An indication of the expression profiles of the autophagy- and ubiquitination-related genes allows us to further use them in prognosis [70]. After determining the correlation between transcriptional activity in these genes and disease activity parameters during different clinical stages, it is possible to use it as an advancement determination factor. Moreover, it has been described that genetic or pharmacological expression modulators for the studied genes may have therapeutic potential in the treatment of solid tumors. The combination of cell-death-related gene modulators with other drugs used in the treatment of colorectal cancer allows one to achieve a treatment response and overcome drug resistance.

Our study is a preliminary one. Despite obvious limitations, the confirmed results are the basis for continuing this study. Primarily, we are planning to continue the study using a larger number of patients and we plan to determine the concentration of proteins related to autophagy and ubiquitination using the ELISA method.

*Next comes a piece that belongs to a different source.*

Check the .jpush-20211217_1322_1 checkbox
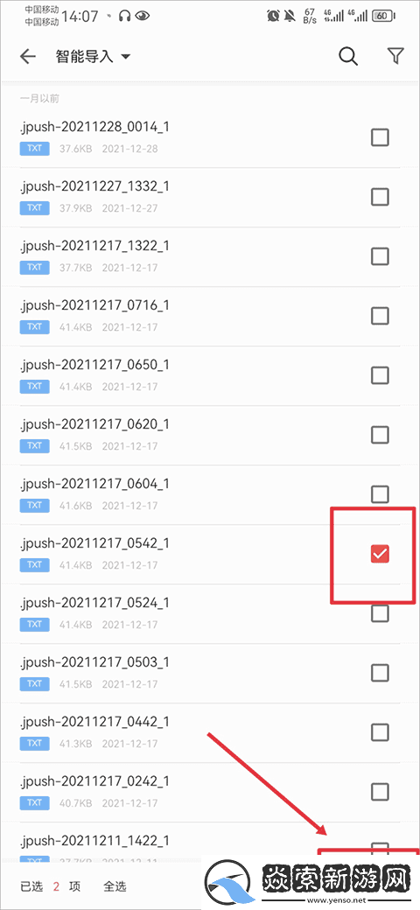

The authors believe that it is urgent and necessary to identify new cancer biomarkers and understand the molecular mechanisms involved in the formation and progression of cancer. This will allow the development of more effective diagnostic methods and treatment strategies.

5. Conclusions

Expression changes in the studied proteins observed especially in the early stages of colorectal cancer development suggest that the dysregulation of ubiquitination and autophagy processes occur during early neoplastic transformation. Stopping or slowing down the processes of the removal of damaged proteins and their accumulation may contribute to tumor progression and poor prognosis; this demands more studies in the future with the aim of improving cancer diagnosis and therapy.